As the Nazis invaded Paris in World War II, a Parisian woman escaped to Southern France, leaving her lavish apartment behind. She never returned to the apartment even after the war. For 70 years, the contents in the apartment sat there untouched.
Nobody would have opened the door to this 1940s apartment, located at Paris’s 9th Arrondissement—between Quartier Pigalle and Opera—if not for the passing of its owner, Solange Beaugiron, granddaughter of Marthe de Florian, at the age of 91 in 2010.
The Paris apartment was locked tight for 70 years until Beaugiron’s executors went to evaluate the contents at the property.
Once inside the foyer, they found a couple of Disney toys made before the war and a stuffed ostrich that was draped with an embroidered red shawl.
Though everything was caked in dust, nevertheless, the apartment was an astonishing time capsule, furnished with classic 19th-century furniture, low-hanging chandeliers, gold curtains, and a glamorous dressing table that was lined up with hairbrushes and vintage glass bottles of perfume.
Other than the sumptuous interior, they also discovered a trove of beautiful antiques and artwork.
What captured the specialists’ attention most was an impressive painting featuring a stunning woman. The woman, wearing a revealing pink muslin evening dress, was believed to be Marthe de Florian, a famous actress and socialite known to have many renowned admirers, including Georges Clemenceau, 72nd prime minister of France, and Paul Deschanel, the 11th president of France.
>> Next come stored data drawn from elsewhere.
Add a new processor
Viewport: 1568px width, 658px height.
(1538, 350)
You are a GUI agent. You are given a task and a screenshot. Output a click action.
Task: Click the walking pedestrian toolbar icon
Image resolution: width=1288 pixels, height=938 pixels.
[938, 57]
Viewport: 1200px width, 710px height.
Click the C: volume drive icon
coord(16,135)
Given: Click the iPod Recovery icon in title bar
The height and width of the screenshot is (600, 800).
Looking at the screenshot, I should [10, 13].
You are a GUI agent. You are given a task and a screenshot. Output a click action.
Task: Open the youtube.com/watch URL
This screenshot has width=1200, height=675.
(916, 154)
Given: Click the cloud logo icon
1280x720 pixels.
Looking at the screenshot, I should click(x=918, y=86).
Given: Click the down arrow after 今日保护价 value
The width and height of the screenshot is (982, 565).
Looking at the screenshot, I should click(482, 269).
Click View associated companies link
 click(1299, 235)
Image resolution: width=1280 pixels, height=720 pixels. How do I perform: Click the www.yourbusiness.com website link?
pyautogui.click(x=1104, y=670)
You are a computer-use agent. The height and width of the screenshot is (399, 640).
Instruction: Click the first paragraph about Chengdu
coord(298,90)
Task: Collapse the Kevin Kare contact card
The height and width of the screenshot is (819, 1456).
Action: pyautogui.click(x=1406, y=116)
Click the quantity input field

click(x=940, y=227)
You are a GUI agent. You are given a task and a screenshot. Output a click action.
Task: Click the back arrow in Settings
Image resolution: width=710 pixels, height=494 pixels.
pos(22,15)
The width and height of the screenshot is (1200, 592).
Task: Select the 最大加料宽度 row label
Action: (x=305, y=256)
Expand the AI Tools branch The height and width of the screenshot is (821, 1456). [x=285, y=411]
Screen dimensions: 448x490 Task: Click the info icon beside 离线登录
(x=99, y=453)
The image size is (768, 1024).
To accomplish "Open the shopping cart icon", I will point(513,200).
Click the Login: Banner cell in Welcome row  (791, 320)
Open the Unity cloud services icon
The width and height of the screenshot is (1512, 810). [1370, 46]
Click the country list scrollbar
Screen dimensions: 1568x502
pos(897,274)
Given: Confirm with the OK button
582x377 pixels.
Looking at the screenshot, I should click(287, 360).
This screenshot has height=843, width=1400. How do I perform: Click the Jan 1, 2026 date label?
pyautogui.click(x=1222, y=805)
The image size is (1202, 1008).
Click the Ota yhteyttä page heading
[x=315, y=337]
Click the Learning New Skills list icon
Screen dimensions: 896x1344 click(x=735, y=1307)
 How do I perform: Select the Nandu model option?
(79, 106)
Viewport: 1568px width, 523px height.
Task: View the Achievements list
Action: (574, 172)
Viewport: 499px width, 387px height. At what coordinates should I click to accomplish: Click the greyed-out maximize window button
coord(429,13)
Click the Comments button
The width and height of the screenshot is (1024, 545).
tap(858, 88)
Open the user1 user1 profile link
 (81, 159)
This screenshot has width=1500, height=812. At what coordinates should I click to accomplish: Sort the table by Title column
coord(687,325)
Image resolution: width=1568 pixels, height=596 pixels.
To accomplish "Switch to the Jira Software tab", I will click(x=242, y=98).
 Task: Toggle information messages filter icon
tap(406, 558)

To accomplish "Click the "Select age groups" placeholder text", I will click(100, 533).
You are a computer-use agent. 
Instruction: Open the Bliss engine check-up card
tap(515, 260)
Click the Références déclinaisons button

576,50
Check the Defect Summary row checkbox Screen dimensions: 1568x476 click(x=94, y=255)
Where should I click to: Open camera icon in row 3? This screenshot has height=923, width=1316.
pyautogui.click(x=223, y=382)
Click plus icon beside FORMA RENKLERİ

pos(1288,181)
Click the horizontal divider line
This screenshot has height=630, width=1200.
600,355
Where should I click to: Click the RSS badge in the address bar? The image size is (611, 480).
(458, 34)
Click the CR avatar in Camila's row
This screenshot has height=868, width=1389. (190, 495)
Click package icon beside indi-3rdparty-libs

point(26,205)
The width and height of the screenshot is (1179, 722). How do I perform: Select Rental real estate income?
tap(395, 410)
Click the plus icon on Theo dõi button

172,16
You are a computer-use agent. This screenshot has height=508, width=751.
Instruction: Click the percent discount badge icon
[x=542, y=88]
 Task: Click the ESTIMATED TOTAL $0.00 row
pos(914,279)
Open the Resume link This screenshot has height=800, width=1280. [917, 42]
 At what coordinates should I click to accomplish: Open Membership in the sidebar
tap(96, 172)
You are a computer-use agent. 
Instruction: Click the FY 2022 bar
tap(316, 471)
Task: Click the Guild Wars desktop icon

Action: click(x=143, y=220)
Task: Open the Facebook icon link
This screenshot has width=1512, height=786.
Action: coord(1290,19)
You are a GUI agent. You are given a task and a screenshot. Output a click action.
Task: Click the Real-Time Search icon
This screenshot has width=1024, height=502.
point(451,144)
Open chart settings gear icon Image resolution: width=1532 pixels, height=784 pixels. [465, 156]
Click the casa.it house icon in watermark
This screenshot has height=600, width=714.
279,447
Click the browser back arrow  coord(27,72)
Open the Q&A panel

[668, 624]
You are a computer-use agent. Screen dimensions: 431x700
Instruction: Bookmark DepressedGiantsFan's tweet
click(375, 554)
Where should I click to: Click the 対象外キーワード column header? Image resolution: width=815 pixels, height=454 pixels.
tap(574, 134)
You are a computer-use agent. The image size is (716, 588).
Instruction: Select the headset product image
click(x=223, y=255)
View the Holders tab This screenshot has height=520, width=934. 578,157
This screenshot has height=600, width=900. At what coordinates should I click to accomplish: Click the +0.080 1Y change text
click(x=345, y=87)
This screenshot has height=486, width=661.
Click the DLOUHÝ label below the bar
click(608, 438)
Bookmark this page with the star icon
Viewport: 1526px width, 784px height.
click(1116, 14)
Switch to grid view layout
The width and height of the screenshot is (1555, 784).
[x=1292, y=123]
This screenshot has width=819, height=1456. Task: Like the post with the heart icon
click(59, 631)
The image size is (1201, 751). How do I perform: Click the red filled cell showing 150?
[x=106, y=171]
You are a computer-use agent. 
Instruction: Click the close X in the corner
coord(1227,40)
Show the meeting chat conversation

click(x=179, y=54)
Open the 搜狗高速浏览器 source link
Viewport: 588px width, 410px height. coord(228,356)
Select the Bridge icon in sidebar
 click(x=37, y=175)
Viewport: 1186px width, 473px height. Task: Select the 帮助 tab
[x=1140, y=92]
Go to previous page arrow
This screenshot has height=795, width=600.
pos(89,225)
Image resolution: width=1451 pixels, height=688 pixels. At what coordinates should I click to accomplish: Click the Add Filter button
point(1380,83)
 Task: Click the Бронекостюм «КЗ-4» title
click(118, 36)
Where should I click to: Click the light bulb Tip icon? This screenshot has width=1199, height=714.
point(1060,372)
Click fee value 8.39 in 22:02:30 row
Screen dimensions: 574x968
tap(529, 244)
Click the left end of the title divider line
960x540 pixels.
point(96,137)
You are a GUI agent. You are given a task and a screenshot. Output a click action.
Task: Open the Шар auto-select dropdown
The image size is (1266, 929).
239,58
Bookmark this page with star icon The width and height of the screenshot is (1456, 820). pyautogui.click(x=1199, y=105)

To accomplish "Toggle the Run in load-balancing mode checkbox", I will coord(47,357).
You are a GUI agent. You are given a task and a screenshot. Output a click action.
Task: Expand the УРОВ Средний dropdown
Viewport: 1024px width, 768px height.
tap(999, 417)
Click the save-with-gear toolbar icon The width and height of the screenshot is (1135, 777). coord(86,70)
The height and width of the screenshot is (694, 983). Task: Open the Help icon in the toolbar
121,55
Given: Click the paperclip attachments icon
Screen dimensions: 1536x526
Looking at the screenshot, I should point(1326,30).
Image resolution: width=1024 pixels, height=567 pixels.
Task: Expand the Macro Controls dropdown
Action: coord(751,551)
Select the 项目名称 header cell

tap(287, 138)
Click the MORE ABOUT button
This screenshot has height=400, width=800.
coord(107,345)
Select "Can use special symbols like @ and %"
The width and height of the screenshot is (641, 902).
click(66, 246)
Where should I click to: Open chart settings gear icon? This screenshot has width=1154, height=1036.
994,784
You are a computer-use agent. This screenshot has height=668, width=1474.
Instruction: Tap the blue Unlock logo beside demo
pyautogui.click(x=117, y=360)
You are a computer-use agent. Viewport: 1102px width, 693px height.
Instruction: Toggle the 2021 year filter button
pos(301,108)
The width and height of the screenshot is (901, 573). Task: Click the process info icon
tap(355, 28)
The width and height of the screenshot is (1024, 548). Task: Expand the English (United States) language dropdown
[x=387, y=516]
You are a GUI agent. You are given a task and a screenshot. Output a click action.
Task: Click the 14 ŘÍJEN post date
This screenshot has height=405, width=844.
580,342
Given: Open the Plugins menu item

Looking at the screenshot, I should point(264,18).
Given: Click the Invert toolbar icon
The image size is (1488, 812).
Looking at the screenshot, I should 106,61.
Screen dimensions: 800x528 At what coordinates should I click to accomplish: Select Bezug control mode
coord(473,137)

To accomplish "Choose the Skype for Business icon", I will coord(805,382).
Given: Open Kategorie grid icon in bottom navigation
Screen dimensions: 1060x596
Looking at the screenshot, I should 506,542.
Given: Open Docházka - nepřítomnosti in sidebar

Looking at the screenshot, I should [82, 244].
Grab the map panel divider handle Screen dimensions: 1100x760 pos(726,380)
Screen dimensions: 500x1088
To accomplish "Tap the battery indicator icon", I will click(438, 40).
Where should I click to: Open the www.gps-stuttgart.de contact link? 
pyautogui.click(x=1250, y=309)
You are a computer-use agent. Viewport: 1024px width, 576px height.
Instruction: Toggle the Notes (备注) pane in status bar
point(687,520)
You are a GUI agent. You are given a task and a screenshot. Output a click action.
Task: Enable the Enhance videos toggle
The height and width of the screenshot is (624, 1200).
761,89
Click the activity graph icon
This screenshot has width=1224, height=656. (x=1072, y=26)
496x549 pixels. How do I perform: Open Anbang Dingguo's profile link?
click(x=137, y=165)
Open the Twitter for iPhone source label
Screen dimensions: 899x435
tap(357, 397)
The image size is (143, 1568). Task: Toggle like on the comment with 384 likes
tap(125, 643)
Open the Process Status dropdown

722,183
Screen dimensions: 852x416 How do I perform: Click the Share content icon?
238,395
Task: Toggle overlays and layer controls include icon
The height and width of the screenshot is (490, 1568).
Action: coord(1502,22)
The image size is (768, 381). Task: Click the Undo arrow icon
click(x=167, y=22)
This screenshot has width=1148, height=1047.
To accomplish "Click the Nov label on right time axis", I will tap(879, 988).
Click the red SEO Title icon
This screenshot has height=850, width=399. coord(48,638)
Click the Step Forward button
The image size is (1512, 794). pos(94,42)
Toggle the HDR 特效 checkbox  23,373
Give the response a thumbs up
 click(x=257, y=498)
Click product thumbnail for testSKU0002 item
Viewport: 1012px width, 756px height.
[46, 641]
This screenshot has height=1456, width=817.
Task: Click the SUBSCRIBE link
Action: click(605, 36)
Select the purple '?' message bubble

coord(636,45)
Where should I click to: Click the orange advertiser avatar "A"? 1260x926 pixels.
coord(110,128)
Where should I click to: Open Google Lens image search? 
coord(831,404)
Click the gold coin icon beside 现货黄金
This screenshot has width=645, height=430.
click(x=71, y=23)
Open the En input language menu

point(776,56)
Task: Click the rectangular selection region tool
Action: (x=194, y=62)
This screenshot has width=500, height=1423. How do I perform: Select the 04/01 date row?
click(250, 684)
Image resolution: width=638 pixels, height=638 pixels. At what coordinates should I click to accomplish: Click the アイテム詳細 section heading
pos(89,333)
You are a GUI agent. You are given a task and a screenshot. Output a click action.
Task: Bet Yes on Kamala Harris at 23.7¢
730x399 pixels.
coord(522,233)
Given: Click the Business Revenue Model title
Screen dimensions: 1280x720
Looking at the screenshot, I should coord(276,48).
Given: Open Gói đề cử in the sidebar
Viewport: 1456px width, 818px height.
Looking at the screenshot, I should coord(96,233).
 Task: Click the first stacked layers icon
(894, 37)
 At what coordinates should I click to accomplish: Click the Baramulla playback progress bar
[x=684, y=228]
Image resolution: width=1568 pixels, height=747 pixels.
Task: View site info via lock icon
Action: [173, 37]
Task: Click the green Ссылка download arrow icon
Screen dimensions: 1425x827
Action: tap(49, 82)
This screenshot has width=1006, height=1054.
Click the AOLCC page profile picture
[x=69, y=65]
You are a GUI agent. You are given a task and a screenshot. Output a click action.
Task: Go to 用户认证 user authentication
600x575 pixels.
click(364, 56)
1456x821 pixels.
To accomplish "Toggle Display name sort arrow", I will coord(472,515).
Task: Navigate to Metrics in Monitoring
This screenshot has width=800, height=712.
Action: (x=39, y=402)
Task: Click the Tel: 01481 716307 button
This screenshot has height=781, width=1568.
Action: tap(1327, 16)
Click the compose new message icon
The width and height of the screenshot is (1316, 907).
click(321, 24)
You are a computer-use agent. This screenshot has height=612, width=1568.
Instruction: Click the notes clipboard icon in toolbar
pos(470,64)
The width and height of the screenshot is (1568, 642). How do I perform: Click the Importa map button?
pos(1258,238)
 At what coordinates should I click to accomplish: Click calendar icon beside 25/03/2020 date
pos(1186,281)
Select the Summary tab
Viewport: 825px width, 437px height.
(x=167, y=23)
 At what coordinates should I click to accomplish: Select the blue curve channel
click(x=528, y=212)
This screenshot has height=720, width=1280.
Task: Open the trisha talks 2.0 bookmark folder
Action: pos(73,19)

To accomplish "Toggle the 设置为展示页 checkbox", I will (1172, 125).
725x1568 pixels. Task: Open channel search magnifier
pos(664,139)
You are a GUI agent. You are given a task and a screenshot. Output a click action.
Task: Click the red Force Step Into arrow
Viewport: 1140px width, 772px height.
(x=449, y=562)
Old love letters tied with different colored ribbons were found in the drawers of a desk. One note was from 19th-century Italian artist Giovanni Boldini, alluding to the likelihood the painting was his.
“We had the link and I was sure at that moment that it was indeed a very fine Boldini,” Olivier Choppin-Janvry, who made the discovery, said.
The painting was exquisite and much admired by anyone who saw it.
“The artist had managed to restore her beauty by providing the perfect features of his profile. I admired the hair held back to clear her neck; romantic bits with English on his forehead; deep neckline adorned with a shimmering pearl necklace; her bare shoulder and hands out a rustle of pink silk,” wrote art expert Marc Ottavi.
A biographical reference to the work was finally found in a book by Boldini’s widow stating the artist painted his muse, Marthe de Florian, in 1898.
This masterpiece was later sold to a passionate collector at an auction for $3.4 million—a record for the artist.
The apartment and its contents were truly an incredible find. Stepping into it felt like one was frozen in time with furniture, books, and letters from the turn of the century. It’s no wonder the room was dubbed “the Parisian castle of Sleeping Beauty.”